··· RECORDS PROVIDED ···

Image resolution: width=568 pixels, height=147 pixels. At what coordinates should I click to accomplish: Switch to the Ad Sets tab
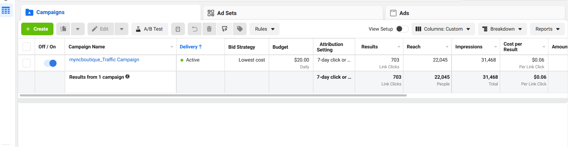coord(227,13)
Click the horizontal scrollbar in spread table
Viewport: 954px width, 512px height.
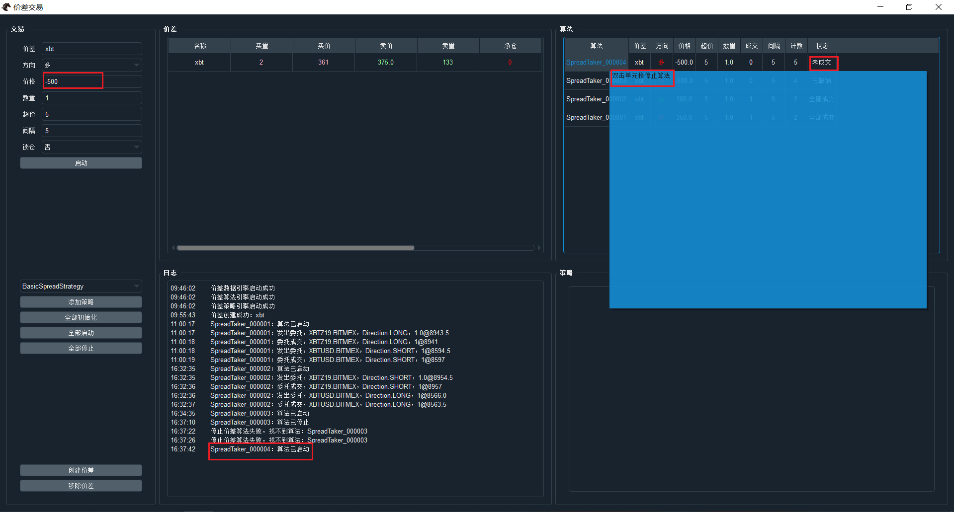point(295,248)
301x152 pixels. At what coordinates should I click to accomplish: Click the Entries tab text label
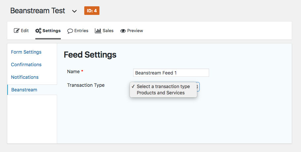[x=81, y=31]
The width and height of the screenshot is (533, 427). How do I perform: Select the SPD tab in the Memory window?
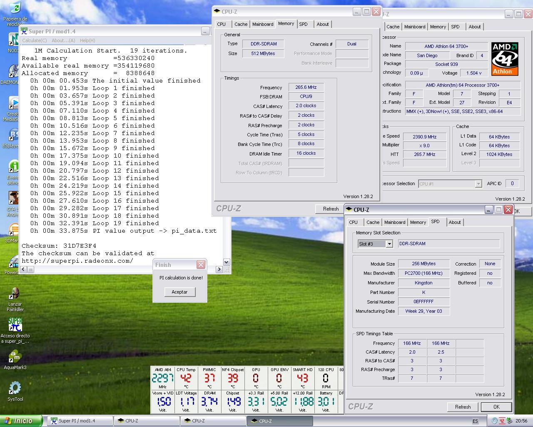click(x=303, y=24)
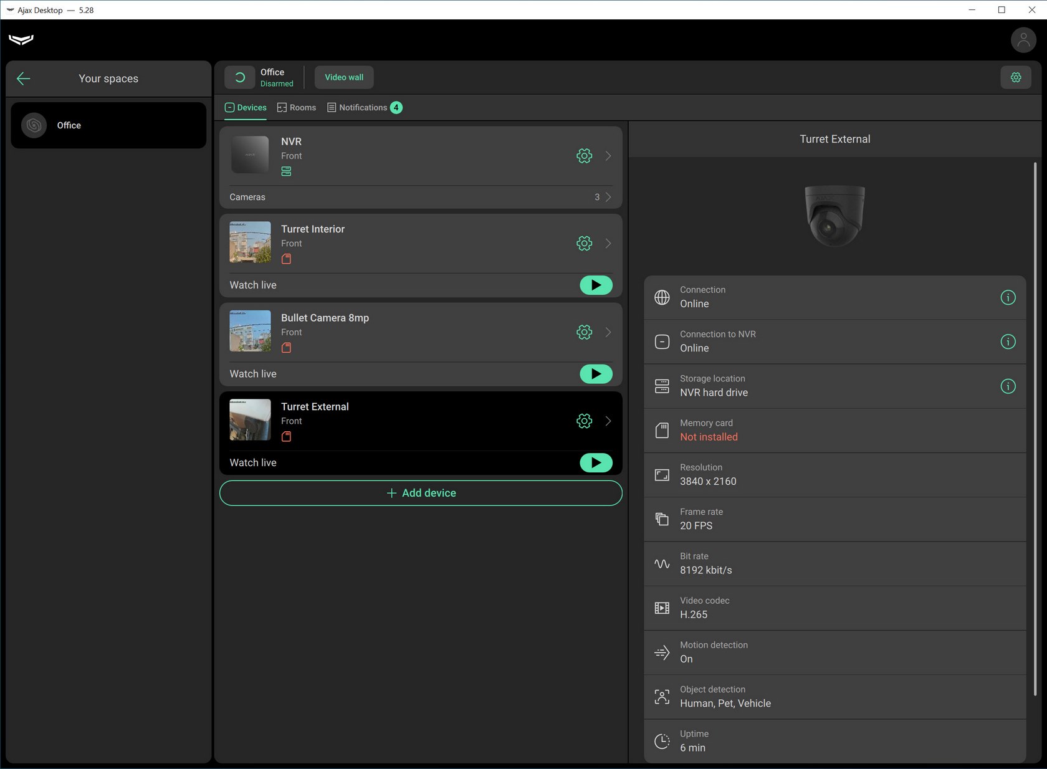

···
··· RECORDS PROVIDED ···

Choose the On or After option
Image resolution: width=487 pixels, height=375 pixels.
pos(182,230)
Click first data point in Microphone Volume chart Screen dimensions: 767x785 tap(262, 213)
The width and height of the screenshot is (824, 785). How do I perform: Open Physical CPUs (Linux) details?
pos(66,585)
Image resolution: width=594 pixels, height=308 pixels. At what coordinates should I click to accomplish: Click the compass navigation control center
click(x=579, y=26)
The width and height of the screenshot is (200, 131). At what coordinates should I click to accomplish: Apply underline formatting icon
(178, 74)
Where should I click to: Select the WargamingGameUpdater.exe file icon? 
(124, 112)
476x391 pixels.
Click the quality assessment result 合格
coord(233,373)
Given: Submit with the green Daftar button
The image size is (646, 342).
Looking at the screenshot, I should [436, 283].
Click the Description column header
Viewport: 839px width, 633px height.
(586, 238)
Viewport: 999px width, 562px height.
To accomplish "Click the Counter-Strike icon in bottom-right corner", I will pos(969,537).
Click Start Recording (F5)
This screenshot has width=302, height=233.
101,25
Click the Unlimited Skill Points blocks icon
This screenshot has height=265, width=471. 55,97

···
··· RECORDS PROVIDED ···

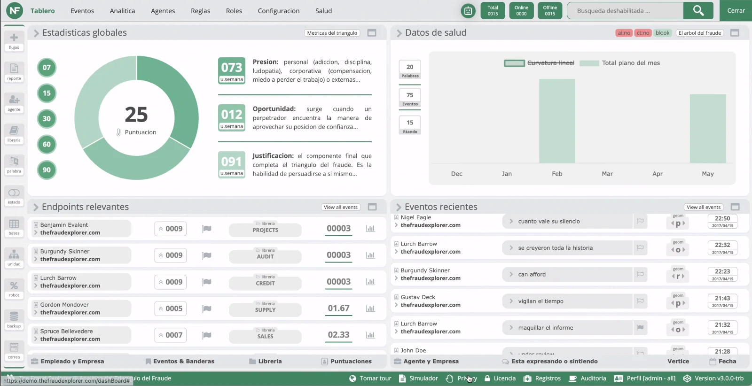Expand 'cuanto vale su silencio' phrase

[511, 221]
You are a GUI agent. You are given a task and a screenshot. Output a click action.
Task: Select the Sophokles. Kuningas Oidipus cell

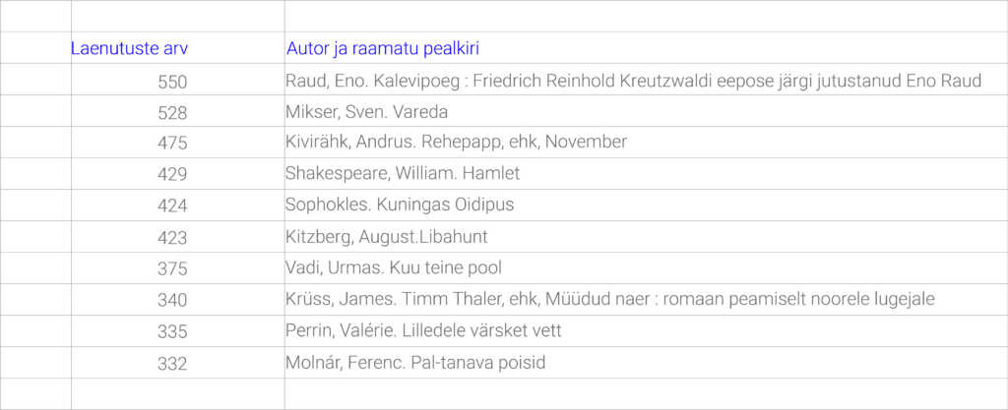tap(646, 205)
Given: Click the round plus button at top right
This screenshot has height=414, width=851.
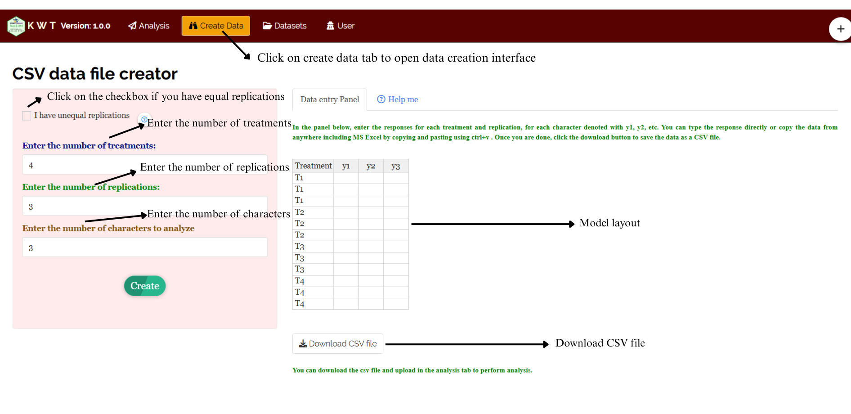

···

**EXERCISE PROMPT**
Reproduce word for word, with pictures dropped, only the part of the material above that opens with the line containing "You are a GUI" and closes with the line containing "This screenshot has height=414, width=851.".

**ANSWER TO THE EXERCISE**
You are a GUI agent. You are given a task and a screenshot. Output a click action.
Task: Select the Sophokles. Kuningas Oidipus cell

tap(646, 205)
Given: Click the round plus button at top right
This screenshot has height=414, width=851.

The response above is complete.